Promising conclusions

"On balance, it’s been very positive," Diego Turnes, vice president of the AFA's Women's Football Committee, tells "This Cup was essential in terms of integrating teams from the interior. We know that there are many players who must be given the chance to shine, but we also realise that we can generate conditions and incentives for their clubs to work harder and better." Turnes explains what it meant for the first edition to have the backing of television channels. "The broadcast agreement (with Public TV and DeporTV) has helped us to make all this visible. They had been broadcasting league matches, and now they’re supporting the Copa Federal. Not a lot of people know that several games had higher viewer ratings than some men's fixtures." The final phase games that were not televised were live streamed via the AFA Development YouTube channel. That content generated more than 100,000 views, while the final attracted 60 accredited journalists.

First-hand experience

Paola Soto, president of the Women's Football Department of the AFA Federal Committee and the AFA’s Secretary of Development, looked elated after the final. "Five years ago, this would have been unthinkable, and the key has been teamwork, including FIFA. We don't want to skip stages. Yes, there are things to correct, but the goal is for women’s football to be different 10 years from now, and for that to be reflected not only here in Buenos Aires, but in the interior leagues as well." Soto makes the point that the Federal Committee’s eight finalists travelled hundreds of kilometres in the preceding stages, acquiring valuable experiences along the way. Moreover, "their players felt professional during the final phase, as they were spending time and competing with top-flight players."
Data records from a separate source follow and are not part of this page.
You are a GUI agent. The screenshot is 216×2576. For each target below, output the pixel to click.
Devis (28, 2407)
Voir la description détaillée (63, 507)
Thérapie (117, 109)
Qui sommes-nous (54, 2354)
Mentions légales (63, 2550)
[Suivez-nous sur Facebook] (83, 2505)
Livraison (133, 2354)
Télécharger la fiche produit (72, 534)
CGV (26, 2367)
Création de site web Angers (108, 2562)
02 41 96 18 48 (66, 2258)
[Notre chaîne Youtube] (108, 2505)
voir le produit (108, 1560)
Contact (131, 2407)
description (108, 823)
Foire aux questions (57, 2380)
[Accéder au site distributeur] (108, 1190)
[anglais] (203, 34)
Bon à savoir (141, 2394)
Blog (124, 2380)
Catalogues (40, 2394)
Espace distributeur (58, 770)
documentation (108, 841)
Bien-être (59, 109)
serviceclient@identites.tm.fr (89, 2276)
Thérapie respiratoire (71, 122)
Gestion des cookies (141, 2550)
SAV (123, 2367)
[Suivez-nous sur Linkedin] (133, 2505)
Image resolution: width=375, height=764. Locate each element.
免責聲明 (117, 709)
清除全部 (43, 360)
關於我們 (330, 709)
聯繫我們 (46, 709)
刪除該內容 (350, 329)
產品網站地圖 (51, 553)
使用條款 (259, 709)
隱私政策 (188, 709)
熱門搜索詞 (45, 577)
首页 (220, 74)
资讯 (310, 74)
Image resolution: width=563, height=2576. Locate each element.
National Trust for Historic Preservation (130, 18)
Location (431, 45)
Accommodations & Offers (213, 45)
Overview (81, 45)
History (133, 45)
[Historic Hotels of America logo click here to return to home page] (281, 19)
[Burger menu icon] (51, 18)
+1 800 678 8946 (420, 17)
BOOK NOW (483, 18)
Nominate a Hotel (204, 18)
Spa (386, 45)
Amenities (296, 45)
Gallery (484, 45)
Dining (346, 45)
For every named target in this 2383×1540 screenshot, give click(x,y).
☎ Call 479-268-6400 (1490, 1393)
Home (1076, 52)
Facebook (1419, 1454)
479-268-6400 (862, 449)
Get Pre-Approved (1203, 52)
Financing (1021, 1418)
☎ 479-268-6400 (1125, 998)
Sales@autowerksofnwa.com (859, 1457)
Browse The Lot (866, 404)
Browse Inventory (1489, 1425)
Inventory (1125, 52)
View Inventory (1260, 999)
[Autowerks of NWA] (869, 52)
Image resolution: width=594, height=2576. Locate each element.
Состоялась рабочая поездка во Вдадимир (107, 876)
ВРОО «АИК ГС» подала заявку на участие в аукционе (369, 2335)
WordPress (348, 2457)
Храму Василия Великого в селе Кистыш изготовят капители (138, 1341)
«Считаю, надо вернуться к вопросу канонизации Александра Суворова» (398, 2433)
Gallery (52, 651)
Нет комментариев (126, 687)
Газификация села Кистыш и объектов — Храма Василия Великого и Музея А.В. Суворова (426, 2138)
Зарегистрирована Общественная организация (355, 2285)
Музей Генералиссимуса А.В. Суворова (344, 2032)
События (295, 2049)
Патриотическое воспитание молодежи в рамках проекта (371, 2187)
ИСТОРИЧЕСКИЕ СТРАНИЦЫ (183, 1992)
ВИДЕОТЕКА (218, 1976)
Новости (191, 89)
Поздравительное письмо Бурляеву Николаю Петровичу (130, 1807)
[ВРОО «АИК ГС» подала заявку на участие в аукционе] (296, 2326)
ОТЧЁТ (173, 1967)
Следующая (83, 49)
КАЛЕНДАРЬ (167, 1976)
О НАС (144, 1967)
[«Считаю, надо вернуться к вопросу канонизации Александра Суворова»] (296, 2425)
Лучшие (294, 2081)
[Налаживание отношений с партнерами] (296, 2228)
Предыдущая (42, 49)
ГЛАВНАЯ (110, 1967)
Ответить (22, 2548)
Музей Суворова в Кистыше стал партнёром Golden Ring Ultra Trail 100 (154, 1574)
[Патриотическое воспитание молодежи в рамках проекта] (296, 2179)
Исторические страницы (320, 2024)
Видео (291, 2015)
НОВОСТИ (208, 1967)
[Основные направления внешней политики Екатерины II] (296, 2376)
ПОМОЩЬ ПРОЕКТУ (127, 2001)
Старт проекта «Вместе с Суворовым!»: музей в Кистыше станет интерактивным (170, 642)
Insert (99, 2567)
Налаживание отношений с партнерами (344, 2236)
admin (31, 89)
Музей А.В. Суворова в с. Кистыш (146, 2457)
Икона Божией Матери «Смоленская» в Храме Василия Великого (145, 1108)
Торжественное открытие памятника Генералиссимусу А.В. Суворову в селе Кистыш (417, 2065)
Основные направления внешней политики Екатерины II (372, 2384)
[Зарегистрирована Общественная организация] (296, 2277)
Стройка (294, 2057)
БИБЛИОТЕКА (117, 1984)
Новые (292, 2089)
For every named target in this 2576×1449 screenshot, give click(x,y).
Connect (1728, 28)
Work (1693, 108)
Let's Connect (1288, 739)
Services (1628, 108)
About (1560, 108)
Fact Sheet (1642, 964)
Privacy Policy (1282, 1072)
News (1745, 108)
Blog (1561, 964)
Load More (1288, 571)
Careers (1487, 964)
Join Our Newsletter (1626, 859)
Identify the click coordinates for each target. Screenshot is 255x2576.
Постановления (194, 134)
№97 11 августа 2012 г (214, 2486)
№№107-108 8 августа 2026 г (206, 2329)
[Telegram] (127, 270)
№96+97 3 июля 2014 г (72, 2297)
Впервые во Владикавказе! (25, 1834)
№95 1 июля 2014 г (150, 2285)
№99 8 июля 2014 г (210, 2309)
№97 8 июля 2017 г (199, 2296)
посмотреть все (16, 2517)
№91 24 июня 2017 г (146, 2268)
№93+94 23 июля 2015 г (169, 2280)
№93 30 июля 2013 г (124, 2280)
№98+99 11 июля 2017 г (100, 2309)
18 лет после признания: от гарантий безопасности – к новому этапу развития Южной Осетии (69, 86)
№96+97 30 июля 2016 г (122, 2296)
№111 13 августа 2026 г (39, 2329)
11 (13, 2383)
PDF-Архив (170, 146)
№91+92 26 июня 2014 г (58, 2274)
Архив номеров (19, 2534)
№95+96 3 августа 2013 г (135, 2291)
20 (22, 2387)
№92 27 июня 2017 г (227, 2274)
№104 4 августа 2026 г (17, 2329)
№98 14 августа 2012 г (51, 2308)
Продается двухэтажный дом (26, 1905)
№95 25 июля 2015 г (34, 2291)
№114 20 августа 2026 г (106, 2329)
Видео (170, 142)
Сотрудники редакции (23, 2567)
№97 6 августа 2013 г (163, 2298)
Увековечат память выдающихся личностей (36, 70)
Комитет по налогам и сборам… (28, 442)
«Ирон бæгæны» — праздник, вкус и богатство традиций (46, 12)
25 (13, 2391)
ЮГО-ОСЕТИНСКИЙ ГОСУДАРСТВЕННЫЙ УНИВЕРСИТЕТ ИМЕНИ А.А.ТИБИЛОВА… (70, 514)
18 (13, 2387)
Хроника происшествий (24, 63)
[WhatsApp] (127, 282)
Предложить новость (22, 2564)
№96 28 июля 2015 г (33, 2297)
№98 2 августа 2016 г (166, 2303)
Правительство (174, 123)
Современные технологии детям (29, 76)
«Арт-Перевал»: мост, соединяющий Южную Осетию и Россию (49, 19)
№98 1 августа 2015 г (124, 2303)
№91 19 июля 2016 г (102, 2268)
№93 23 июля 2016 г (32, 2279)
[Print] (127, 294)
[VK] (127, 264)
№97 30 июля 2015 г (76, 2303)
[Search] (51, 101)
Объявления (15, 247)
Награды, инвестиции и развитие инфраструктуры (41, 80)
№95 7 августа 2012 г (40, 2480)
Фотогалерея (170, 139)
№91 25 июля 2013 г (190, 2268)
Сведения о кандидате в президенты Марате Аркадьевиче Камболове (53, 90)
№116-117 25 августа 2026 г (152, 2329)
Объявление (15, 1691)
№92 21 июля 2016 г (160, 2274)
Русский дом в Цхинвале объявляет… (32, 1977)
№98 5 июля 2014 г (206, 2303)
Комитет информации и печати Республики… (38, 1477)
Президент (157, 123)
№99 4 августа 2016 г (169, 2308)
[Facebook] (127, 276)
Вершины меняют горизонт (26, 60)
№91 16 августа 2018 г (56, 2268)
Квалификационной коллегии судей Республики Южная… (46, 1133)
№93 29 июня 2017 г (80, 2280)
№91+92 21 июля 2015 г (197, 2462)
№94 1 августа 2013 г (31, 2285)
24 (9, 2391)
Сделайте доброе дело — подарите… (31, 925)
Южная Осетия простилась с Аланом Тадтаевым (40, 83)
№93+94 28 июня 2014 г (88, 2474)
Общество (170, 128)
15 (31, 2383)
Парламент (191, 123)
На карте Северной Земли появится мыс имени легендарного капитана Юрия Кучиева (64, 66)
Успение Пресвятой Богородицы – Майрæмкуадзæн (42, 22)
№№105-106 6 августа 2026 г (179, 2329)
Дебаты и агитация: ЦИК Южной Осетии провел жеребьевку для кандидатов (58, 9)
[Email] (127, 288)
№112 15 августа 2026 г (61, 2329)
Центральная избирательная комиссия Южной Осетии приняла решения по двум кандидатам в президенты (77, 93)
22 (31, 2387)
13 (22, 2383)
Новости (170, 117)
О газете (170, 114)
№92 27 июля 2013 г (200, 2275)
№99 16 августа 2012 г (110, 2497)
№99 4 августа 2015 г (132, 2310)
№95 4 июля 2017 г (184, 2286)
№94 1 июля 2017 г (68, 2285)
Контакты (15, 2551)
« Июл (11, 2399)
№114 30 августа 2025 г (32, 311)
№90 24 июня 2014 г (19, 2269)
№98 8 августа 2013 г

The momentum that the AFA is giving to women's football is very important.
Rafel Arias (Gerente de la Oficina Regional de la FIFA en Asunción)
Gerente de la Oficina Regional de la FIFA en Asunción

One person who can testify to that is Daiana Tarifeno, a delegate (and emergency goalkeeper) of Barliloche club Luna Park, the only representative of the Federal Committee to reach the quarter-finals – a feat achieved after beating first division side El Porvenir on penalties. "We struggled to put together a squad, travelled more than 800 kilometres in order to qualify and then another 1300 to get to Buenos Aires. However, it was worth it. After the pairings were drawn, we were anxious about what facing a team from 'the real football world' would be like. And it was wonderful!" Before their showdown with Rosario Central for a semi-final place, their starting goalkeeper tested positive for COVID. With their reserve keeper unable to get time off work, Tarifeno, a defender until an ankle injury put an end to that, pulled on the gloves. "In the opposite goal was Vanina Correa, the Argentina keeper! I looked at her and couldn’t believe it. Afterwards I had my picture taken with her," she confesses, still enraptured.

Luna Park's Daiana Tarifeño and Rosario Central Vanina Correa

In the end, Luna Park went down 1-0, but the closeness of the game did not surprise them. "Among teams from the interior, there is a very high level, although we lack a lot on the physical and organizational side. The Cup made these things clear, but it also opened doors and had a contagious effect, uniting women's football. We’ll work hard to be in this position again or to support clubs from region that take our place. If our leagues improve, then we all improve." Luis Castro finishes by saying that, if possible, they will complete the 2022 edition this calendar year, and that the goal is to have 32 teams in the National phase, comprising 16 from the Federal Committee (two from each region), eight from Primera A (the first division), six from Primera B and two from Primera C. "That way, all the categories within the sport would be included," he says. "Along with the work of the Women's Football Committee, with the support of FIFA and the other stakeholders, we had a huge impact in every sense. Unquestionably, we’ll reap many dividends later, but the path we’re now on, with a sustainable plan, is the right one."